Parihar is broadly in favour of this and agrees with the conclusions of Lord Justice Jackson’s review of civil litigation costs, which was published last year and included a recommendation for qualified one-way cost shifting, where claimants are unlikely to be liable for defendant costs in civil claims.

“Qualified” because, as with unsuccessful claimants relying on legal aid, a defendant would only receive costs from the losing party in certain circumstances – for example, after consideration of the means and the conduct of the claimant.

She argues that Sullivan’s recommendations “seem to be very sensible”.

Fighting fund

There are some who disagree that the problem is as bad or as widespread as the Port of Tyne Authority and Pallikaropoulos cases may suggest.
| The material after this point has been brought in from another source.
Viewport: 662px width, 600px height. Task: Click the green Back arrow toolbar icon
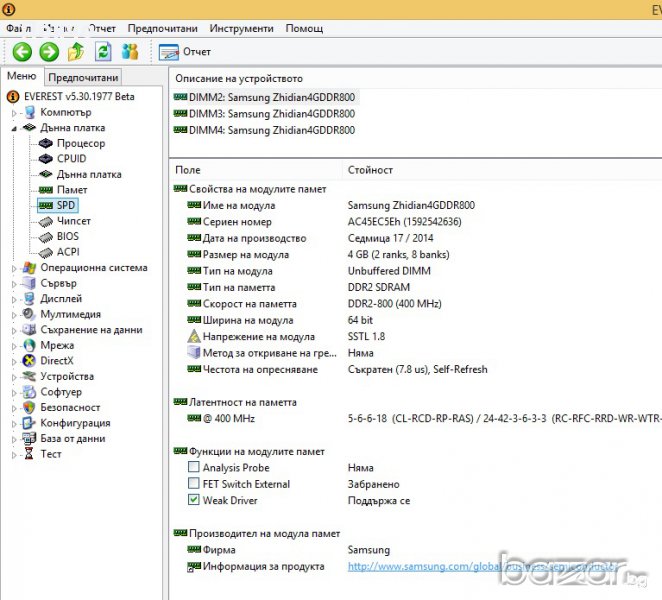(x=22, y=52)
Nicola Williams describes England as “a pretty litigious nation” compared with other European countries.

If that is so, the cost constraints do not seem to be severe enough to prevent people from acting.

Peter Young, strategic director at environmental consultancy SKM Enviros, points to the demands of the planning process prior to planning consent.

“Other countries have less rigorous planning processes; in UK public inquiries you can just turn up and give evidence or information; it’s not the same everywhere else,” he remarks.

It follows that perhaps a number of problems that in other circumstances might have come to court may be dealt with at that stage through planning discussions or even protests and marches.

The success of many campaigns against wind farms is a case in point.

For a long time, wind-power developers viewed the UK as a difficult place in which to invest because of the long drawn-out planning process and frequent success of anti-wind campaigns.

“Aarhus can be useful; prior to the environmental regulations [eg on hazardous waste] that came in throughout the 1980s and 1990s, the only way to deal with challenges was by suing a corporation,” Young states.

Nonetheless, he suggests that protest movements make a major difference: “Where there has been concern, they are willing to take up the cases; they set up an appeal for funds,” which may pay for legal action.

But Bell suggests that this has limited potential. “Building a legal fighting fund as part of an overall campaign plan is a good potential strategy but it deprives the organisation of that money for infrastructure support, salaries etc.

"Relying on raising a fighting fund to pay the damages after you lose is a strategy no NGO would contemplate,” he remarks.

Young, however, argues that the uncertainty prior to a case coming to court may not always be particularly great.

“There are other routes. If you go to a local authority ombudsman, they would give you a view on the case. You’d know what the odds were,” he says.